Americans have watched Washington ricochet from one manufactured crisis to another, damaging both parties and President Obama's approval ratings. The January Pew Research survey found fewer Americans than ever trusting government's decisions.

This situation is creating internal divisions within the Republican and Democratic parties that will further complicate things in Washington. Let's begin with the GOP.

Last week, Sen. Rand Paul filibustered John Brennan's nomination to head the CIA. The filibuster was triggered by Sen. Paul's unhappiness with Attorney General Eric Holder's muddled responses regarding whether the president could order a drone strike on a U.S. citizen on American soil who was suspected of terrorist ties but wasn't an imminent threat.

Almost all Republicans agree with Sen. Paul's opposition to domestic drone strikes. Far fewer share his opposition to attacks abroad on American terrorists and enemy combatants. A case in point is Anwar al-Awlaki, the New Mexican-born Muslim cleric who led al Qaeda's Yemen affiliate until he was killed by a U.S. drone strike in 2011. Sen. Paul saw "no reason" that Awlaki wasn't "given representation and tried" in federal court.

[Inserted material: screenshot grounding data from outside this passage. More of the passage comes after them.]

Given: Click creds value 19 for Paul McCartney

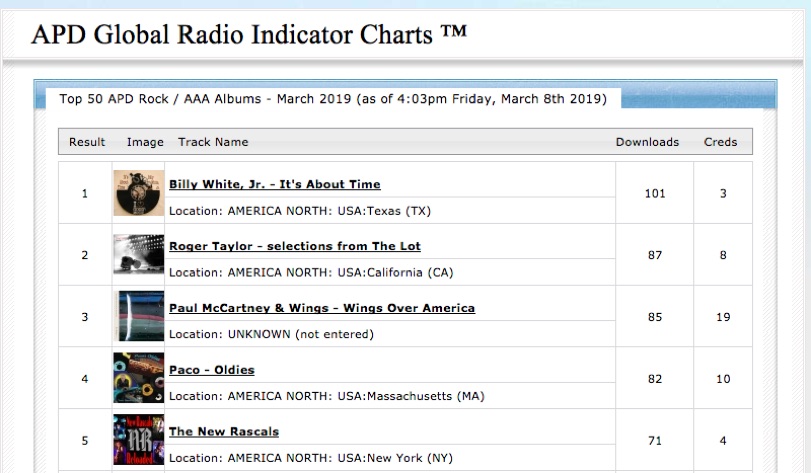Looking at the screenshot, I should (x=723, y=317).

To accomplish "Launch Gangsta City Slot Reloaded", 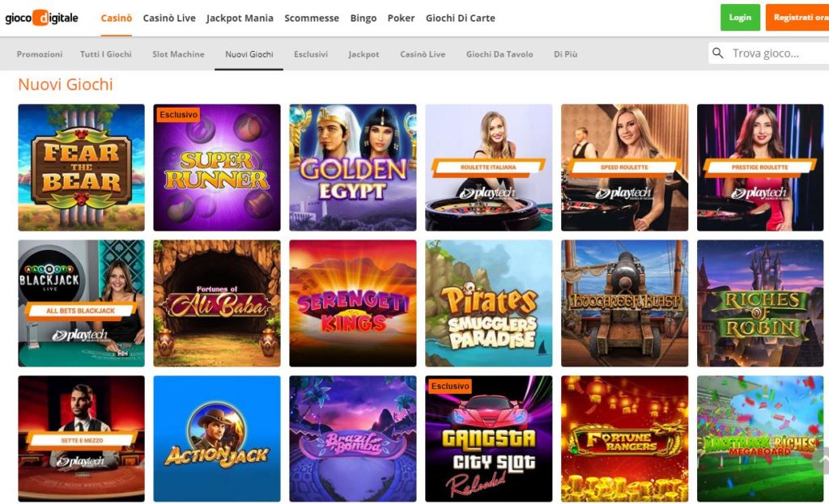I will click(488, 438).
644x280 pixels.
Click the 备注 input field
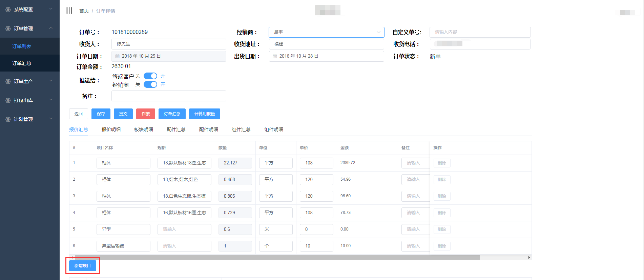pyautogui.click(x=169, y=96)
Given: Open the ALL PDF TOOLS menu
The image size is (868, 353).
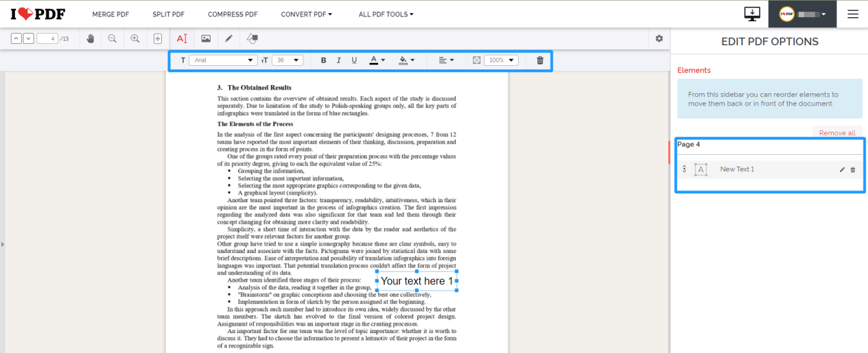Looking at the screenshot, I should point(386,14).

Some libertarians view the war on terror much like many on the Democratic Party's left, as more of a law-enforcement issue than war. This foreshadows a robust intra-Republican foreign-policy debate, especially if Sen. Paul runs for president in 2016.

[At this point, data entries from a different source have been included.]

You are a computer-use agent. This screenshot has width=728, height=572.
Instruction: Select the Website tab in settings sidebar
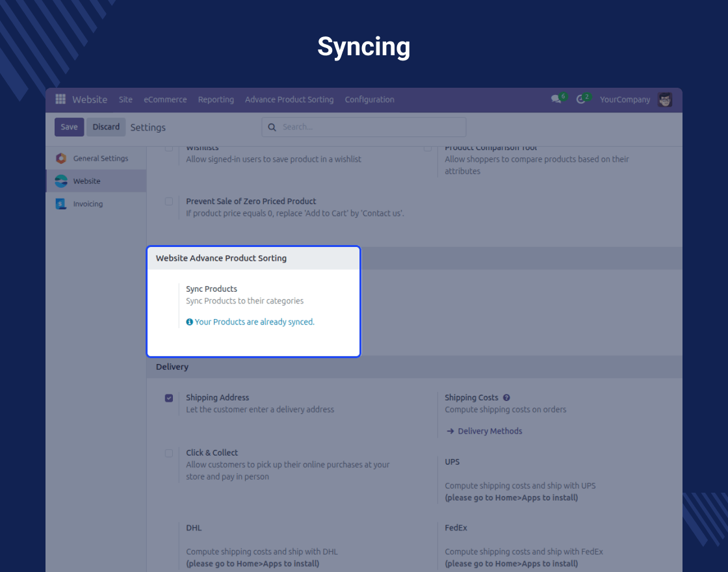[x=86, y=181]
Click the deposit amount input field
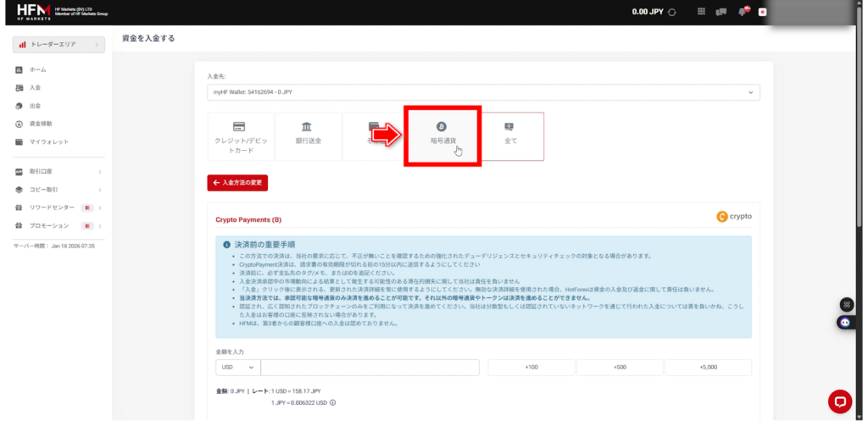Image resolution: width=868 pixels, height=426 pixels. (370, 367)
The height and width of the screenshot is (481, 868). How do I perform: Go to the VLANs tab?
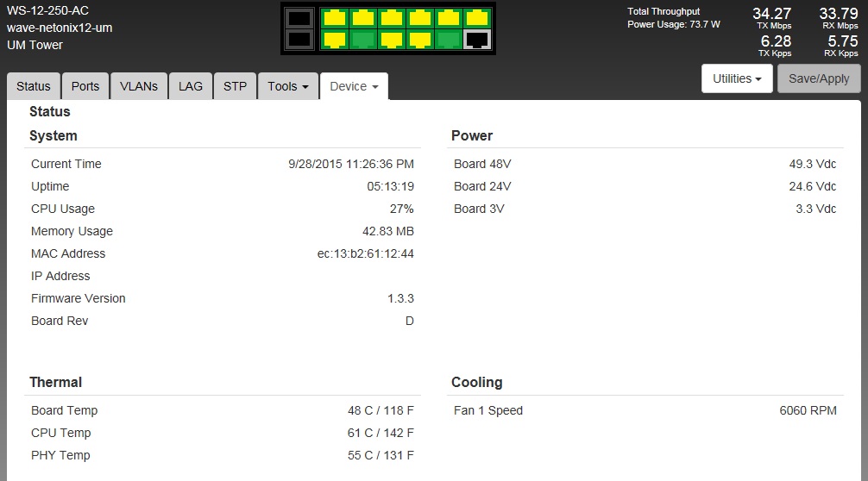click(138, 86)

Another fault line involves roughly 20 or so Republican House members who would sometimes rather block passage of a GOP bill than support something that doesn't conform fully with their views. This freezes the Republican caucus into inaction and makes it difficult for the House GOP to pass legislation.

Then there is the defense budget, which most congressional Republicans believe the president already has cut too deeply. But they aren't willing to try softening the sequester's military cuts. They are concerned that doing so would cause the entire sequester to unravel, ending the chance for even its modest reduction in future spending.

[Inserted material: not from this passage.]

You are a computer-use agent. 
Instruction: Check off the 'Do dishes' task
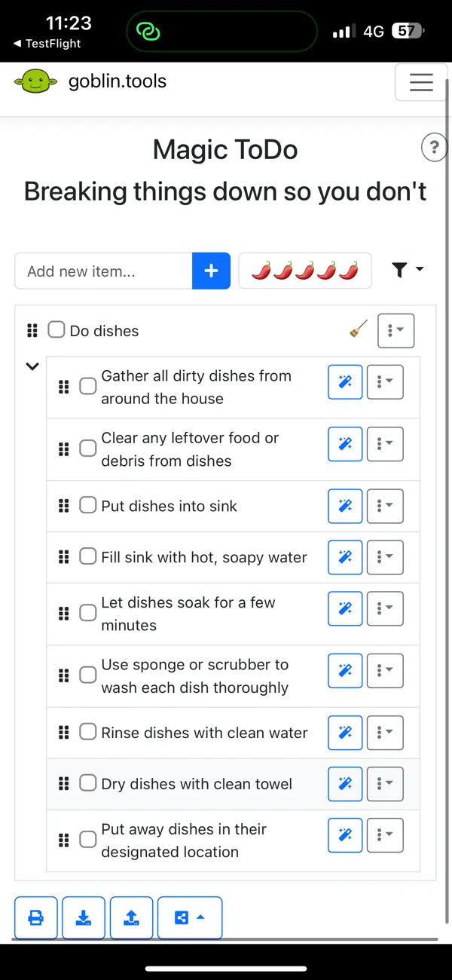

There's more. Congressional Republicans are divided over immigration reform. Restive moderates may tire of voting for House Budget Chairman Paul Ryan's budget blueprints, stuffed full of entitlement reforms they must defend. Seemingly every Republican has a different idea about tax reform, complicating Ways and Means Chairman Dave Camp's efforts to write a bill.

Democrats face their own disagreements, potentially bigger and certainly more problematic for the president.

In the Senate, Democrats are so divided over taxes and spending that Majority Leader Harry Reid has prevented consideration of a budget resolution for four years. He's done so to avoid forcing politically vulnerable Democrats to take tough votes that would mark them as tax-and-spend liberals. This vacation from governing ends next week when the Senate will finally consider a budget resolution. It reportedly includes a $1 trillion tax hike that senators from red or purple states may not like.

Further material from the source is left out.